Your question addresses liquid v. powdered milk. My thought there is that the process of turning milk into powder via drying and grinding and treating it for anti-caking would only be worth it to me if I knew the cows were grass-fed -- i.e. that milk was nutritionally as it should be, as opposed to coming from grain-fed cows where their stomachs can't handle the grains properly (other animals like horses do fine on grain -- cows just don't).
I would do the research if I were you and see how you feel after reading about grass-fed v. feedlot-fed (I came to learn that a lot of organic milk is feedlot fed). If you are lucky enough to live in a place like California, you can buy fresh milk off the shelf. But if you don't have that ability, or the ability to get milk from a local farm or to buy grass-fed, but pasteurized milk at the store (we have a farm here in VA which pastures its cows, but they must pasteurize and homogonize -- I will still get that in a pinch as it is grass-fed).
But, I've been thinking a lot lately about processed food, and I think that each step a food takes away from its source can be considered processing. Powdered milk has been heat-treated, homogonized and thus altered at the structural level, subjected to a drying/grinding process, and then treated to make it storable and give it shelf life -- now, in this country there is a rich tradition of healthy farm kids growing up drinking milk, which the milk industry would very much like for you and I to believe that we tap into when we buy a carton of milk at the 7-11 -- but by the time you get the standard carton of milk or powdered milk, it has had its best nutritive properties stripped from it completely, and for many it has furthermore been altered into a substance which is indigestible in its ultra-processed form.

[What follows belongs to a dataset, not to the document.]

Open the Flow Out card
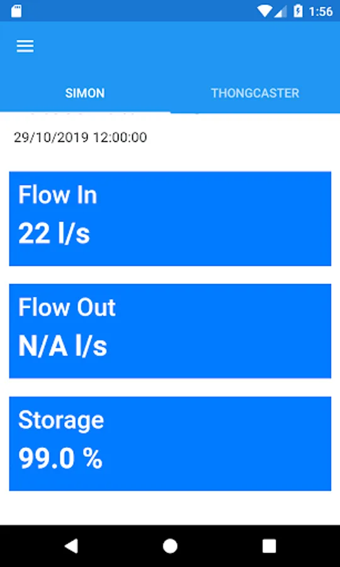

If I gave up my fresh milk, I'd switch instead to using high-quality fats and focus on buying fresh butter and other quality nutrient-dense foods, and local vegetables. The milk message in this country is about the dairy industry, not about our children's dietary needs for milk or that their bones need the calcium (on that front, you'll do your child a favor by cutting out fluoride, which stores in bones and causes brittle bones and teeth -- that is the single most important step a mother can take toward achieving excellent bone and teeth health for her children, aside from feeding healthy foods and avoiding sugars in general.
Well, as ever -- just my .02 which I did not intend to be this long! But I do feel like you don't have to even look at it as powdered v. liquid when the other questions are the most important ones -- milk v. no milk, and if "milk," then how do I get grassfed and as unprocessed as possible?